• [Text]
Thursday, March 30, 2006

Jill Carroll released

I'm sure everyone already knows, but here's the article:
http://news.yahoo.com/s/ap/20060330/ap_on_re_mi_ea/iraq_carroll_released

I'm elated. There are other journalists who have died, been captured and have been wounded from this war. However, I'm not too sure why this case moved me more than others. Most of the journalists over there are not there for the fame - they're there to cover a war that puts them in danger just as much as soldiers and civilians. Many journalists are saying that they are unable to do their jobs because the security situation is so bad that they can't venture out of the 'safe' areas, such as the Green Zone.

One of the criticisms about the war coverage is the wealth of attention spent on covering "the bad news" but not enough covering the good. However, using this logic, if a car bomb detonated near a major marketplace in Chicago or Los Angeles, do you think the press should be criticized if they covered this event extensively and not other events going on in that city at the time, such as a school being opened or a church-sponsored food drive?

Tuesday, March 21, 2006

Help Me Decide What Book To Read

I spent about five months plowing through all six of the Harry Potter books. I usually like to balance my non-fiction reading with fiction reading. However, the books I have read since Harry Potter have been the amusing memoir/essay line - specifically Sarah Vowell's Take the Cannoli and Chuck Klosterman's Killing Yourself to Live and Sex, Drugs and Coco-Puffs. Not exactly Sun and the Northern Star or American Theocracy.

So, that said - I'm looking at my 'book to read' list and I'm at a total impasse. Here are my choices:

The Tender Bar - J.R. Moehringer

What's the Matter with Kansas - How Conservatives Won the Heart of America - Thomas Frank

Fast Food Nation - Eric Schlosser

The Osama Bin Laden I Know - Peter Bergen

...any thoughts, suggestions?

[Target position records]

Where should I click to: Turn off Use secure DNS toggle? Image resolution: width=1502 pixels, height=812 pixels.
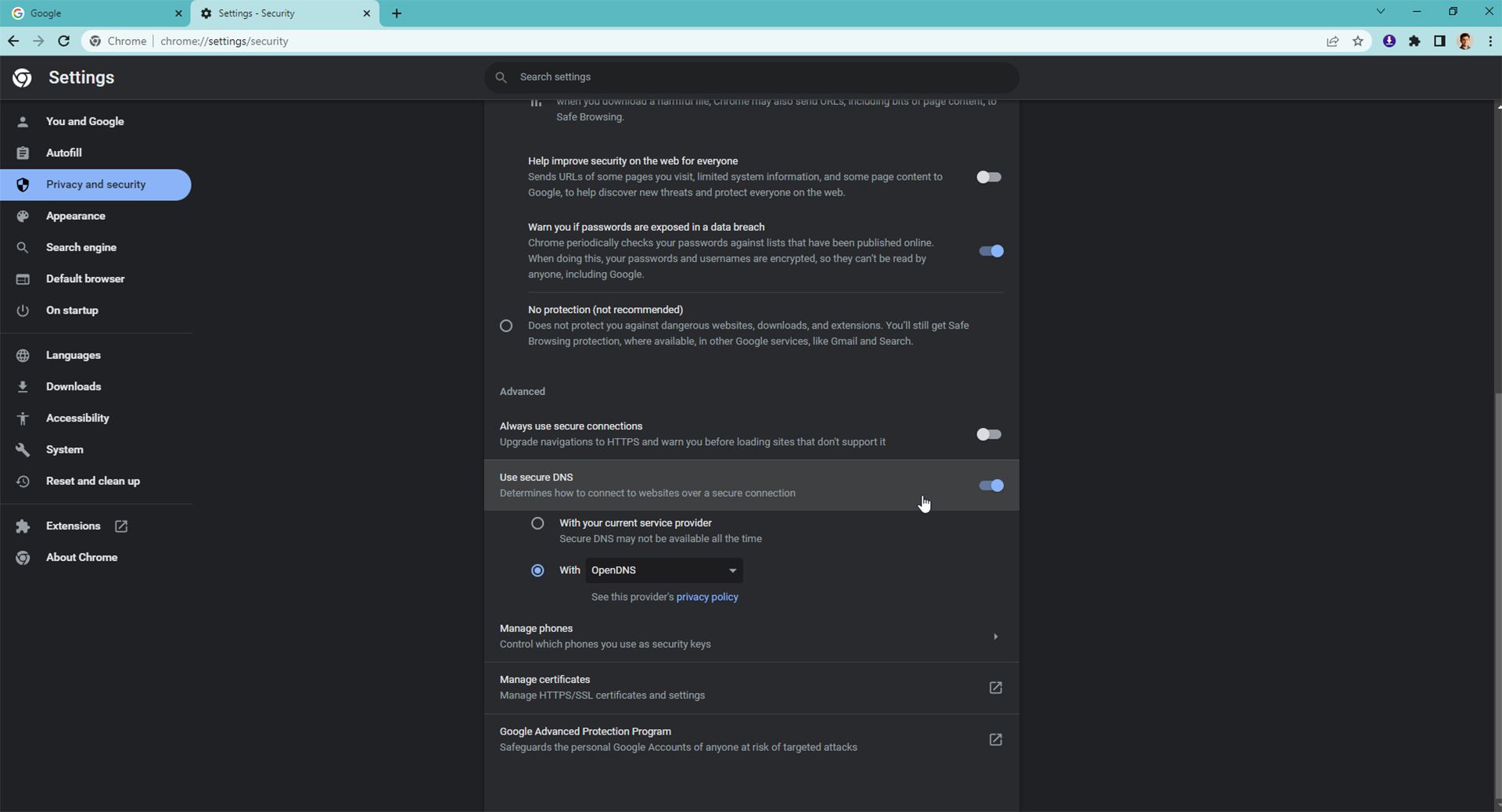coord(990,486)
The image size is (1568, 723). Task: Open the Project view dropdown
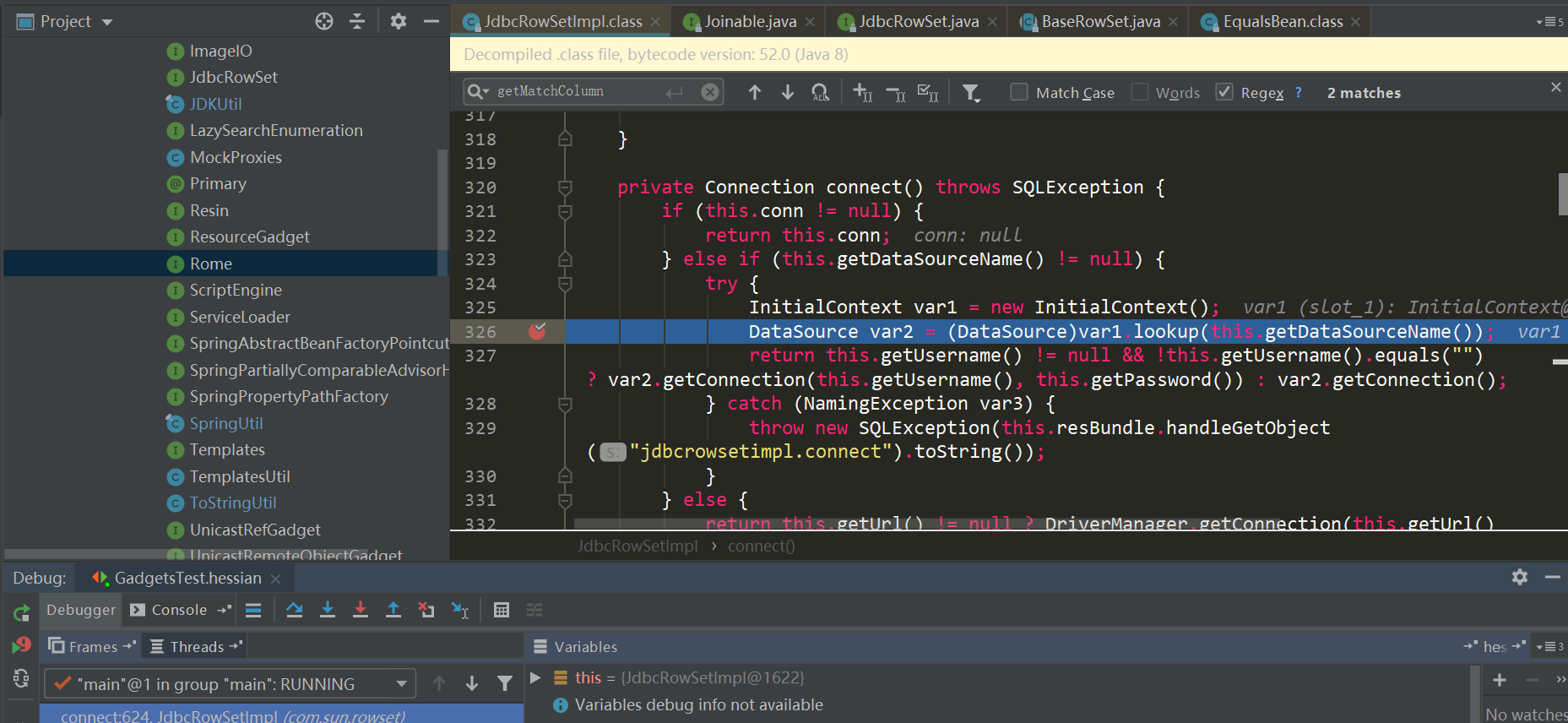[x=107, y=22]
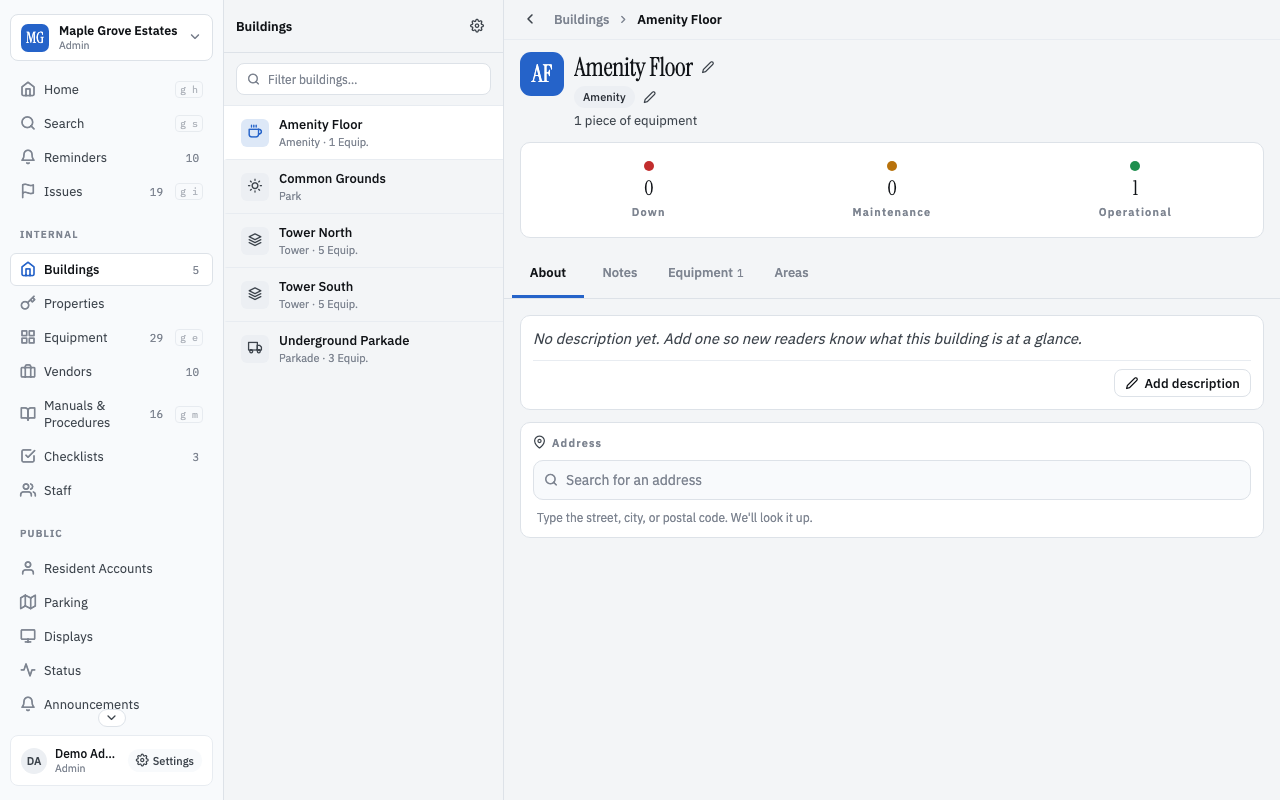Focus the Filter buildings search field
Viewport: 1280px width, 800px height.
coord(363,79)
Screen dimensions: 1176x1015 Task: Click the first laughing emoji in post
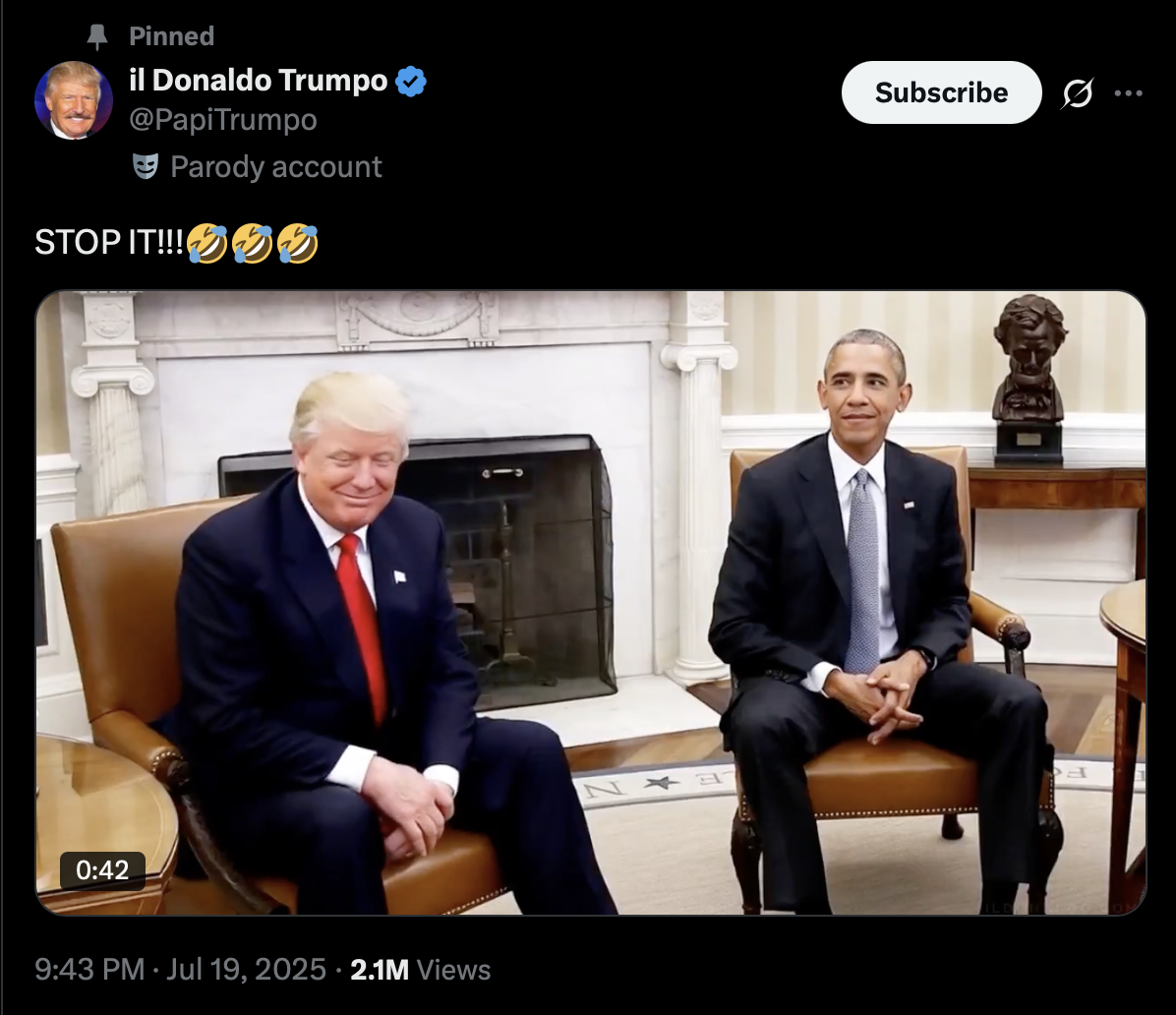[x=206, y=243]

• [Task directions]
Answer these questions from the blog posts above:
(a) How long did the writer spend reading all six Harry Potter books?
(b) What place is named as an example of the 'safe' areas journalists can't venture beyond?
(c) Who is listed as the author of Fast Food Nation?

• [The reply]
(a) About five months.
(b) The Green Zone.
(c) Eric Schlosser.